Folha de S. Paulo


Editorial: Paradoxos americanos

Eleito com o compromisso de encerrar as guerras herdadas de seu antecessor, no Afeganistão e no Iraque, o presidente dos EUA, Barack Obama, vê-se agora na iminência de iniciar um novo conflito –que provavelmente sobreviverá ao final de seu mandato, em 2016.

Na quarta-feira, em pronunciamento transmitido pela TV, Obama anunciou que seu país deflagrará uma ofensiva militar contra a milícia radical Estado Islâmico (EI), com atuação na Síria e no Iraque.

Numa tentativa de escapar ao paradoxo, pois retira tropas do Oriente Médio e defende uma política externa menos intervencionista, o presidente dos EUA procurou enquadrar a ação contra o EI nos parâmetros de sua nova doutrina, que prescreve intervenções sem o envio de tropas terrestres e propõe a formação de coalizões com governos e forças locais.

A intenção da Casa Branca é intensificar os ataques aéreos, já em curso no Iraque, e fornecer armas e treinamento para rebeldes sírios que se oponham à facção terrorista.

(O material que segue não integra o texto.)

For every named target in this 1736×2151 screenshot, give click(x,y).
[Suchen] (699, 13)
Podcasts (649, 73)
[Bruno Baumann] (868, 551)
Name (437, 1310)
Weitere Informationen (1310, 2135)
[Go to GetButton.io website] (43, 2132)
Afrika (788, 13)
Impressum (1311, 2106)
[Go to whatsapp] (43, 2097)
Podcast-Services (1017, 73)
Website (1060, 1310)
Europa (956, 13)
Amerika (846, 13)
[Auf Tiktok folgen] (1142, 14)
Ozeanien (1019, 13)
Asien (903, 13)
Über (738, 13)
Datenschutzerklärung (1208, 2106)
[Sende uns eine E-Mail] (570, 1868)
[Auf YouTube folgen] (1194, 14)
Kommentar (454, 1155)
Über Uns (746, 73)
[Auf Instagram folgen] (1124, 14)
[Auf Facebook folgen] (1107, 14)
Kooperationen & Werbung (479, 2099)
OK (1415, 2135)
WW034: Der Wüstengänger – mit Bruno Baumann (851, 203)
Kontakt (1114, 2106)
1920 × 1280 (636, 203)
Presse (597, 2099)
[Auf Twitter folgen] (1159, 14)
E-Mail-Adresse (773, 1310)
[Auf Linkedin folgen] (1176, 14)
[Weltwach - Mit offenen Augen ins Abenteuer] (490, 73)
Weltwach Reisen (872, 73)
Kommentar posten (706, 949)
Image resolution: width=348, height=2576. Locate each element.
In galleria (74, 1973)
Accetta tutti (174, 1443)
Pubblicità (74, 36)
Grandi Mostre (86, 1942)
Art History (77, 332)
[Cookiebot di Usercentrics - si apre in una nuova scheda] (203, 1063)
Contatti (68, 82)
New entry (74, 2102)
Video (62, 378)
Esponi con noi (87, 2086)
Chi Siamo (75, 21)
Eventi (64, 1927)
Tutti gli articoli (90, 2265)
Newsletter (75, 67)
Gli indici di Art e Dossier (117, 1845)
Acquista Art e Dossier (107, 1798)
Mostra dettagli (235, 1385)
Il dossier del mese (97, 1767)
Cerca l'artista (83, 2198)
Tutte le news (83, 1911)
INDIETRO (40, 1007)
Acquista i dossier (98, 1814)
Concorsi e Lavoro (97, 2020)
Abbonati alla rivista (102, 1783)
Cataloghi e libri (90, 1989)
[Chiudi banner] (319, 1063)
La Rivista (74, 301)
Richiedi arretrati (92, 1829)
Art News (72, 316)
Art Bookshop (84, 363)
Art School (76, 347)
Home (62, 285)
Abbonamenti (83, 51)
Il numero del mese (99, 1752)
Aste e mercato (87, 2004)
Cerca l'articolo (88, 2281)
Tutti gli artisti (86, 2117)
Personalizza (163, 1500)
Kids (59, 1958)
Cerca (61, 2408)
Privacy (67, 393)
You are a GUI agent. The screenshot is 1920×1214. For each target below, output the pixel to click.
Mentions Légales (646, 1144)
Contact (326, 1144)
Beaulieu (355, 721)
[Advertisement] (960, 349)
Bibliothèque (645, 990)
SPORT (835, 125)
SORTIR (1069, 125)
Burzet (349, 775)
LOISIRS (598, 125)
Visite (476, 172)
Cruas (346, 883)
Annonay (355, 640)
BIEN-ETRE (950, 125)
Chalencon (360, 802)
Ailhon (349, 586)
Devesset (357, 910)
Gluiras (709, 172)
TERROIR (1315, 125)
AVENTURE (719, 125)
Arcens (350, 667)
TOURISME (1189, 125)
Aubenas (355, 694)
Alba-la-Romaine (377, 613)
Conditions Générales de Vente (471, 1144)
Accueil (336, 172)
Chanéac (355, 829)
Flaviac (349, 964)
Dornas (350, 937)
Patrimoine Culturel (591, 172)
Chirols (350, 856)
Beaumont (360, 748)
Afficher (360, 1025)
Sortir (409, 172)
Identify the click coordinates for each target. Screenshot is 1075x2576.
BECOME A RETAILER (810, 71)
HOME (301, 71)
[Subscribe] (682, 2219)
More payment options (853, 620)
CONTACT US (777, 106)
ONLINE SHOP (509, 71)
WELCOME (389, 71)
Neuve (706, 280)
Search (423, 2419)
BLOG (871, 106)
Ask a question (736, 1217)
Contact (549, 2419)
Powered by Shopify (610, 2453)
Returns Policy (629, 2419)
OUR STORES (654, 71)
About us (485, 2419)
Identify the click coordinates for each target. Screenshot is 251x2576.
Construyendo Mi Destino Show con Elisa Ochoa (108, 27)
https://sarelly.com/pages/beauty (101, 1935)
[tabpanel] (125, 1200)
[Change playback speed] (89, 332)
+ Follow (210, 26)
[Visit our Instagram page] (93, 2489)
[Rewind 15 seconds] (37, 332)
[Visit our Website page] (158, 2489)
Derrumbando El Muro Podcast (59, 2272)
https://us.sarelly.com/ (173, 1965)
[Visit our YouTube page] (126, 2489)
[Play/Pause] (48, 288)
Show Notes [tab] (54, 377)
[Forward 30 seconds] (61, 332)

Embora Obama tenha se baseado em legislação antiterror para determinar investidas na Síria, o plano gerou controvérsias nos EUA. Segundo alguns especialistas, aquela autorização, aprovada pelo Congresso em 2001, se circunscrevia ao combate à Al Qaeda.

A Casa Branca, seja como for, obteve o apoio de democratas e republicanos. A proposta conta ainda com o respaldo da população, chocada com a decapitação de dois jornalistas: 76% são favoráveis aos bombardeios, 62% defendem o fornecimento de ajuda militar e 61% se declaram contrários ao envio de tropas.

Se no front interno o presidente conseguiu contornar os obstáculos, resta saber se a ação respeitará as regras internacionais. Bombardear outro país em iniciativa unilateral constitui evidente violação.

O governo da Síria tem interesse em deter o EI, mas se pronunciou contra ataques não autorizados dentro de suas fronteiras –no que foi apoiado por seus aliados.

A Rússia, sob pressão de sanções econômicas do Ocidente, considerou que o presidente norte-americano precisaria obter aval da ONU para levar adiante seu projeto. A China e o Irã também fizeram conhecer suas apreensões.

Nesse cenário marcado por paradoxos e incertezas, seria um desastre se Obama incorresse no erro de George W. Bush e disparasse uma ofensiva à revelia da comunidade internacional.